Breaking down Open AI's Consumer PnL + Potential ARPU Expansion

1. What Sam's tweet hinted

When Sam Altman proposed converting the current $20/month plan into a credit based pricing system it highlighted two critical points:

• Monthly subscription =! Perceived value.

Most good subscription businesses struggle to fully capture the perceived value of their product from each user segment, since a single price often oversimplifies diverse usage patterns.
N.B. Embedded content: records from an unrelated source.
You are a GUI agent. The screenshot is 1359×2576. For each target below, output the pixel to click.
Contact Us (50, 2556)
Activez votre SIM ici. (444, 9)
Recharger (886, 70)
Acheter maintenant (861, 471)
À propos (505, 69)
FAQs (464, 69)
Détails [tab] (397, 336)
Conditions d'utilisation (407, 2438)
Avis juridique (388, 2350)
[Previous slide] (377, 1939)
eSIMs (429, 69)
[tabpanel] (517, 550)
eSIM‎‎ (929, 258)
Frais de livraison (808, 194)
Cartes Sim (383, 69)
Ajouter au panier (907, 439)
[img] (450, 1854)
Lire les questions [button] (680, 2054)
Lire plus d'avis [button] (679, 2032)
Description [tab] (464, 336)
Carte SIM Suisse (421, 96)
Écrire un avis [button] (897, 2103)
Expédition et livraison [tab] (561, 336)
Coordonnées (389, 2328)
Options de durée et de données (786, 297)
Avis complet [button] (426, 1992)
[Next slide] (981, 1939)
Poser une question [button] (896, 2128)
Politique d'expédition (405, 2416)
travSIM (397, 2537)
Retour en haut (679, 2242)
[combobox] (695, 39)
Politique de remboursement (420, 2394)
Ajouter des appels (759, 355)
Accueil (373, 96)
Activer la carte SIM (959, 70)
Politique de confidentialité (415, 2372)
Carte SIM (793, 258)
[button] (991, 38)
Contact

A credit-based system makes complete economic sense - ties price more directly to actual consumption. Heavy users who derive more value pay proportionally more, while lighter users aren't overcharged.

• Higher margins = Lower cash burn

This combined with the fact that OpenAI is reportedly burning $5B in cash (driven largely by compute and research expenses), shifting toward a credit-based model can help up those contribution margins and reduce some of the burn.
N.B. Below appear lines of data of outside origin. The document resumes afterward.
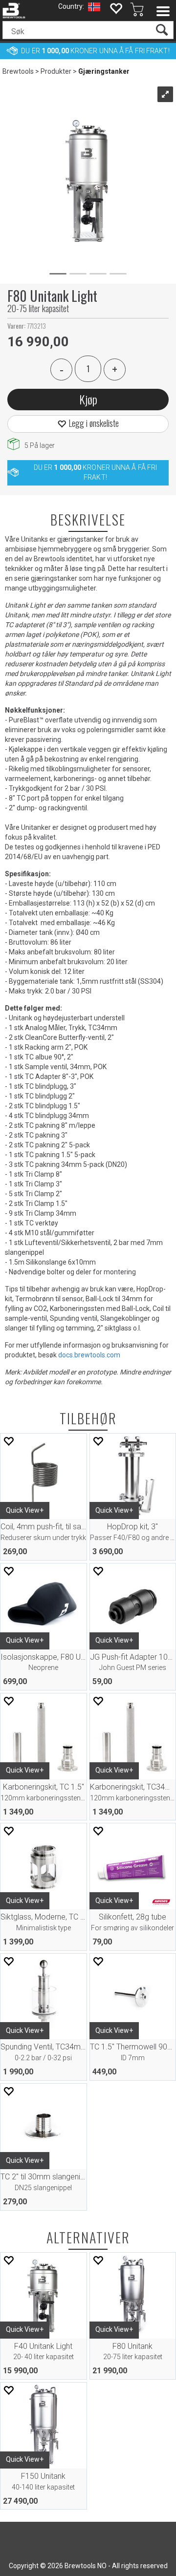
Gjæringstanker (104, 71)
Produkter (56, 71)
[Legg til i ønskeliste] (8, 1441)
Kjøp (88, 399)
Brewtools (18, 71)
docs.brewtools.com (89, 1355)
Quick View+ (25, 1510)
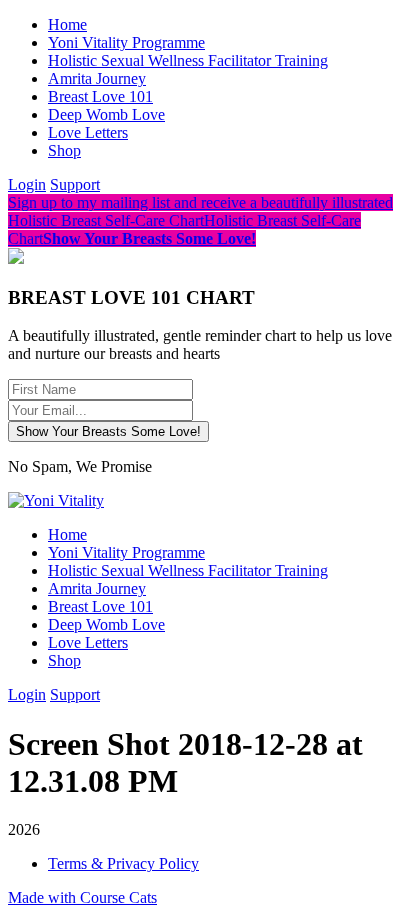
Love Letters (88, 132)
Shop (64, 150)
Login (27, 184)
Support (75, 184)
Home (67, 24)
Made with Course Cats (82, 897)
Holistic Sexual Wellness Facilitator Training (188, 60)
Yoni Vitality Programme (126, 42)
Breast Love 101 (100, 96)
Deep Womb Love (106, 114)
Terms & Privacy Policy (123, 863)
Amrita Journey (97, 78)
Together, these signals suggest that a flat fee alone is most likely suboptimal, and that a dynamic, usage-based component could help OpenAI strategically better match revenue with actual compute consumption.

2. Breaking down the OpenAI Consumer PnL

Before designing any pricing experiment, I believe it's important to understand the PnL and unit economics at a granular level.

WHY? My experience leading Strategy at Swiggy (India's DoorDash) taught me that a PnL is like a clue sheet - if you read it correctly, it reveals not just what's happening, but why. Presenting that story in the right way to the rest of the organization anchors everyone to the same goals and priorities.

OpenAI has three business lines - Consumer, Enterprise, and API. CFO Sarah Friar recently mentioned publicly that the Consumer segment accounts for about 75% of overall revenue. So I decided to narrow in on the Monthly Consumer PnL and examine the Consumer unit economics to create a view on which levers most impact revenue and margin, and ultimately design the most potent experiment.

Check Working Sheet Here

At a high level I began by segmenting the PnL across the three different consumer tiers - Free, Plus, and Pro - each with distinct usage patterns and price points. To keep it simple and focussed on levers that we will be controlling through our experiment, I have not included Microsoft's revenue share and CapEx allocation.

TAKEAWAYS:

• Plus users are the economic engine: it represents only 5% of users yet delivers the lion's share of contribution margin.
• The Free tier, while huge in numbers, runs at a small negative margin (-$3.2M), effectively acting as a top-of-funnel loss leader.
• Pro, meanwhile, posts near-breakeven margin (-$0.4M) despite its much higher subscription fee - highlighting that heavier usage at the Pro level quickly offsets incremental revenue.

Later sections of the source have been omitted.